Handelman stressed, nonetheless, that “human rights is a huge issue” when it comes to US approval for arms sales.

A spokesperson at the US Embassy in Rangoon said in reaction to the report that the comments on future arms sales to Burma “are of course speculative,” adding that current US policy is to “take a measured and calibrated approach to engagement with the Burmese military, which has been very limited thus far.

“Our goal is to promote the professionalization of the Burmese Armed Forces—and we define that to include accountability, civilian control, understanding of, and adherence to, international law, and the protection of human rights,” the embassy official said, adding that so far Burmese military leaders had attended three seminars organized by the US Defense Institute of International Legal Studies on human rights law and law of armed conflict.

“Any expansion beyond these types of engagements is contingent upon further progress on human rights, national unity, democratization, and severance of military ties to North Korea,” the official said. “We continue to be committed to maintaining sanctions on military-owned companies and preventing U.S. companies from payments to the military.”

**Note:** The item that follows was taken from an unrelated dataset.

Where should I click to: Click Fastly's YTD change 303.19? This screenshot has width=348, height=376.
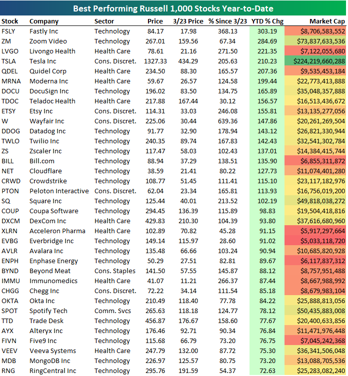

The remarks by the US State Department’s Handelman could stir up controversy because of the Burmese military’s record of decades-long political repression, rights violations and brutal warfare against the country’s ethnic rebel groups. In 2011, a military junta made way for President Thein Sein’s quasi-civilian government, and next year Burma is scheduled to hold its first and free elections in decades.

Thein Sein’s government has introduced sweeping political reforms, released thousands of political prisoners, and signed ceasefires with more than a dozen rebel groups. Serious concerns remain, however, over the sizeable political powers of the Burma Army, which directly controls a quarter of Parliament, and ongoing rights abuses by the army in ethnic areas where conflict continues to fester.

The United States suspended its trade sanctions against Burma in 2012 but maintains an arms embargo that was first implemented in the mid-1990s. The European Union dropped its economic sanctions last year, but also keeps up an arms embargo, which it is expected to renew in April this year. The EU embargo covers arms, munitions and military hardware, and other equipment that might be used for internal repression.

Bertil Lintner, a veteran journalist who has written several books about Burma, said it came as no surprise that the United States desired closer defense ties with Burma as part of Washington’s strategy to seek regional allies and balance out China’s growing political and military clout.

He warned, however, that US arms sales to the military would be unpopular within Burma, where the army remains disliked by many groups in society because of its past record and current political power.

“Obviously, the US wants to include Myanmar and Vietnam in its ‘Asian pivot,’ which is aimed at containing the spread of Chinese influence in the region,” he wrote in an email.

“But if the US were to ease the arms embargo against Myanmar, not only the armed ethnic resistance groups would be opposed to such a move, but also Bamar opposition groups,” Lintner added, referring to the country’s majority ethnic Bamar people.

Both the United States and Britain have been seeking to strengthen military ties with Burma on the back of the reforms introduced by Thein Sein. London appointed a permanent military attaché at its Rangoon embassy last year and the UK chief of defense staff visited Burma in June 2013.

The London-based Campaign Against Arms Trade said Britain in January 2013 approved sales of US$5.3 million worth of “inertial equipment,” most likely technology that aids radar navigation systems, to Burma. Since 2008, it has sold Burma another $700,000 worth of defense equipment, mostly software, and measurement and navigation equipment, although one of the export licenses also included a bomb suit.

Andrew Smith, a spokesperson from Campaign Against Arms Trade, cautioned against any potential arms deals between Western governments and Burma. “[W]hen it comes to business the human rights usually often play second fiddle to the short term profits of the arms companies,” he wrote in an email Monday.

“In addition, Britain has been doing military training with the Burmese army, which concerns us greatly. When the west works with regimes like the one in Burma it is giving them moral, political and military support and increasing their international legitimacy.”

Over the past few decades, Russia and China were the main suppliers of military hardware, such as surface-to-air missiles, artillery and aircraft, to the isolated former junta, while Naypyidaw has also sought to buy missile technology and weapons from North Korea—much to the concern of the US government.